In her post entitled Seeding by Ceding, she said, “I want to de-emphasize privileged voices and cede focus to others. People struggling against inequities deserve center stage in stories about change they are creating.”
She described her donation as “Me, Dan, a constellation of researchers and administrators and advisors — we are all attempting to give away a fortune that was enabled by systems in need of change.”
The post also condemned the wealth gap that concentrated most of the world’s wealth into a select group of people. Scott stated, “In this effort, we are governed by a humbling belief that it would be better if disproportionate wealth were not concentrated in a small number of hands, and that the solutions are best designed and implemented by others.”
She added, “Though we still have a lot to learn about how to act on these beliefs without contradicting and subverting them, we can begin by acknowledging that people working to build power from within communities are the agents of change. Their service supports and empowers people who go on to support and empower others.”
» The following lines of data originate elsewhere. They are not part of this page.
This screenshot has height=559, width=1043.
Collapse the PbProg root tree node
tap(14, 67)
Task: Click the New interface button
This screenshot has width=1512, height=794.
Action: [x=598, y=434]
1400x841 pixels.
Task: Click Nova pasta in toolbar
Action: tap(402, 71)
For this reason, Scott and her team, after a rigorous process of research and analysis, chose equity-oriented non-profits as recipients of the donation. There are also no strings attached with the cash gifts.
“Because we believe that teams with experience on the front lines of challenges will know best how to put the money to good use, we encouraged them to spend it however they choose,” she wrote.
The announcement brought about a wave of reactions from the donation’s beneficiaries. Reverend Alvin Herring, executive director of the 50-year old non-profit Faith in Action, said the gift would be directed toward working on issues such as gun violence, health care, immigration, voting rights, and building leadership skills for women of color.
Erik Stegman, executive directorof Native Americans in Philanthropy, which connects donors with American-led nonprofits, stated, “MacKenzie Scott has recommitted to transformative work, the organizations that undertake it and the leaders whose ideas are often underfunded and overlooked. It’s important to note that she has also just written checks to these organizations, leaving her own interests to the side and giving up power to the organizations she’s funding.”
Scott’s statement on the concentration of extreme wealth in a small number of people was underscored by a ProPublica report, which stated that the richest 25 Americans paid less taxes compared to ordinary Americans.
Using Internal Revenue Service data, the report showed that some of the country’s wealthiest people paid little to no income tax in some years. Scott’s former husband Bezos, for instance, did not pay income tax in 2007 and 2011.
From 2006 to 2018, Bezos reported an income of $6.5 billion, on which he paid $1.4 billion in personal federal taxes. For the same period, ProPublica reported that his total wealth increased by $127 billion, most of it tied to Amazon stock.
Scott’s wealth, similar to Bezos, is tied to the stock market fortunes of Amazon.com, whose shares increased by a massive 30 percent, as people made more purchases online due to the pandemic.
Her donation shows that the very well wealthy have more than enough to share with the rest of the world.